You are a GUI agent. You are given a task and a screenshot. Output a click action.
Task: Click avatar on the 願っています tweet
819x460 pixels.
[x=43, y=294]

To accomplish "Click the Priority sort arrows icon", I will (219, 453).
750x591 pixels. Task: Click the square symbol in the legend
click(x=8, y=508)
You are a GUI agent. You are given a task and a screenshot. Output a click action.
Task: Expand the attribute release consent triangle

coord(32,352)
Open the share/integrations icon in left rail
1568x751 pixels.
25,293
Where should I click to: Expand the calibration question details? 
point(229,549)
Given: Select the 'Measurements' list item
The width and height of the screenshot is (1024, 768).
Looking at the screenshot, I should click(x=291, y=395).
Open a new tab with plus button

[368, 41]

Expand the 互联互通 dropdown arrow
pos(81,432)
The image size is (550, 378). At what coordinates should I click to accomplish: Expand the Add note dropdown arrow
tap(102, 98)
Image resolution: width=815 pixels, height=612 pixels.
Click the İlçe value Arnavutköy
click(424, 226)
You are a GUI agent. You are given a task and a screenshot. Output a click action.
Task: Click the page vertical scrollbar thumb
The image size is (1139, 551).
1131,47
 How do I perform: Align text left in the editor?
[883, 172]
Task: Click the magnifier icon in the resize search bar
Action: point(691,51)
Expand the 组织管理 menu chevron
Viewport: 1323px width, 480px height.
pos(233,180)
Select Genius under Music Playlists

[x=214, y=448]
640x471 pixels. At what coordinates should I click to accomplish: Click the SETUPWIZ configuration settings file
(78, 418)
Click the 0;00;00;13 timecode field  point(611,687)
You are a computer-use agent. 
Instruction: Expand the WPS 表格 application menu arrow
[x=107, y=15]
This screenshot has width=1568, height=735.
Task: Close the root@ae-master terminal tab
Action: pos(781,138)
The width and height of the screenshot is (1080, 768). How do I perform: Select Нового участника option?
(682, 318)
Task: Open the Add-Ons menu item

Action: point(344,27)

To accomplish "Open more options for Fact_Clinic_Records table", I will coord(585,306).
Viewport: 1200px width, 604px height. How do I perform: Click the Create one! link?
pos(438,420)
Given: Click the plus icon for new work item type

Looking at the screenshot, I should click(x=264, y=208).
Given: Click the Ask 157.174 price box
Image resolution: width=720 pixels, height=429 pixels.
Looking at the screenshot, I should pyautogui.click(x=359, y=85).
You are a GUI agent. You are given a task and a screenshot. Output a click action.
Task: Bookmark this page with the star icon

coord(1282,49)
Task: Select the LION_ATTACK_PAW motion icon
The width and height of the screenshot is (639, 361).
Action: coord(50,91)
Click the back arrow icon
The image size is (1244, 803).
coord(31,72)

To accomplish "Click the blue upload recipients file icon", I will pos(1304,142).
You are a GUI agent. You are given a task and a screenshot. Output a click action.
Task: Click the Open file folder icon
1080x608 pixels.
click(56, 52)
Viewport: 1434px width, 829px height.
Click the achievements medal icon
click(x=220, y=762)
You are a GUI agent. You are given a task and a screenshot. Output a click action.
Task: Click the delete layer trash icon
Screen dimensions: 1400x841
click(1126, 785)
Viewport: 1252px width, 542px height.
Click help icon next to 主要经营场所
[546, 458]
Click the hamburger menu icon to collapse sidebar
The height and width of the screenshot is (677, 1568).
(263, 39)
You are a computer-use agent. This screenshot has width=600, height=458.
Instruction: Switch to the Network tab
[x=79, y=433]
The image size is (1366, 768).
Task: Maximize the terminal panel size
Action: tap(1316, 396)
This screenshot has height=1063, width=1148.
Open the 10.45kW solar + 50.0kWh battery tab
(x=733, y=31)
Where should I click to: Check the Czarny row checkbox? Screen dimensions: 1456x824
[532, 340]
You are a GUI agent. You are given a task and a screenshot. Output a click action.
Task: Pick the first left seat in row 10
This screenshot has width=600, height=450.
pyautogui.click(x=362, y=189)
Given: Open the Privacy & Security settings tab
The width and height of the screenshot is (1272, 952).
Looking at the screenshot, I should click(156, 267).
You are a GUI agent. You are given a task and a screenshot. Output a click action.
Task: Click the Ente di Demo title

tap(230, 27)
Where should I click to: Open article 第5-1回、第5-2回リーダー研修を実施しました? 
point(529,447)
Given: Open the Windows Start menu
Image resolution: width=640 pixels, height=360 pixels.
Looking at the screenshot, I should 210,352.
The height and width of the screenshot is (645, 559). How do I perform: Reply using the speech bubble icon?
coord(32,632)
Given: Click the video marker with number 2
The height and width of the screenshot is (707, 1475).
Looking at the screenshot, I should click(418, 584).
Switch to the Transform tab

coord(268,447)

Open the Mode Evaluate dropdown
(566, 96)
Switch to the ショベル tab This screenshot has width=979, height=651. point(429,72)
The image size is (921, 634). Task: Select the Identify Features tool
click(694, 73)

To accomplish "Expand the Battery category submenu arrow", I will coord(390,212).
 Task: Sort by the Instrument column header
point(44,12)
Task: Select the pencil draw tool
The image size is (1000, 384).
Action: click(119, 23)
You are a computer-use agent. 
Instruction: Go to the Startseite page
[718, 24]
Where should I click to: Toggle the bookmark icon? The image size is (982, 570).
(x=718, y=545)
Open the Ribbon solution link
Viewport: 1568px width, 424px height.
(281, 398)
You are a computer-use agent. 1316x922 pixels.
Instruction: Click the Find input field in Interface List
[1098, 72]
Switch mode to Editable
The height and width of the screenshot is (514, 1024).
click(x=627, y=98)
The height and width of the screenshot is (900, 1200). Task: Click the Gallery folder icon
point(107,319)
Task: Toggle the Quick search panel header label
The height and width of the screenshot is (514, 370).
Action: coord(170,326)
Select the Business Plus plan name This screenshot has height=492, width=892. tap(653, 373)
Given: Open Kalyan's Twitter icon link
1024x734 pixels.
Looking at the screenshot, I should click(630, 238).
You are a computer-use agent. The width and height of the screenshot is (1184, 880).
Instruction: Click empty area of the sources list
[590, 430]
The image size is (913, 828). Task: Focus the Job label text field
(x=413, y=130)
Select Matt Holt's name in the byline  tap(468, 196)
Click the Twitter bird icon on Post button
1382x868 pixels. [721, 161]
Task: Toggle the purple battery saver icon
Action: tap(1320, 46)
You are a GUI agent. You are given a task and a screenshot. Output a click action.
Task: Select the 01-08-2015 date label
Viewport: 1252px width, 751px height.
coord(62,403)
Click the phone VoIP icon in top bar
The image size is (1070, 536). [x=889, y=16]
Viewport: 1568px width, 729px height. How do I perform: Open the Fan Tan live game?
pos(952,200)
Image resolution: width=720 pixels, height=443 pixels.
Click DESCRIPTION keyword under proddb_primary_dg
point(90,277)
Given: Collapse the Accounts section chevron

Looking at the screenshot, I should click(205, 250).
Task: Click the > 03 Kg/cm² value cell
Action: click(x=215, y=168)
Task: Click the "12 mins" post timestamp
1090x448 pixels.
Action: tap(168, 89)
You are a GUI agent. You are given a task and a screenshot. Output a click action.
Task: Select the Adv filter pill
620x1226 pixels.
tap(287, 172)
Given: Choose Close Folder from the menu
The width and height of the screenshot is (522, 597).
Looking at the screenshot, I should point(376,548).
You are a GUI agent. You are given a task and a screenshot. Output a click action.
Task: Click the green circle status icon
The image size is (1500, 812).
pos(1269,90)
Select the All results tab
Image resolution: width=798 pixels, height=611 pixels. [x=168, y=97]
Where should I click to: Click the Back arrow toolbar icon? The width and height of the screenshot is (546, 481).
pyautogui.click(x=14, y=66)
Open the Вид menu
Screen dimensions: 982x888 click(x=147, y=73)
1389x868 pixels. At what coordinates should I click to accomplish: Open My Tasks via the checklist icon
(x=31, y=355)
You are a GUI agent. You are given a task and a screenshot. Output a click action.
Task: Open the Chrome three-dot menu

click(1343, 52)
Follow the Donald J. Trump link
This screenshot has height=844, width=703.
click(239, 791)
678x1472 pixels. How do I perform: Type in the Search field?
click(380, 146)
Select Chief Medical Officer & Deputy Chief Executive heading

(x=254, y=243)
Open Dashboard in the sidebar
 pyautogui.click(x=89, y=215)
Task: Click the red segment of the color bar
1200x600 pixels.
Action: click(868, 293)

-.-.-

### Problem requirements
Please say how many lines in the records above contain the word "name". Give the number alone.

### Answer for the task
2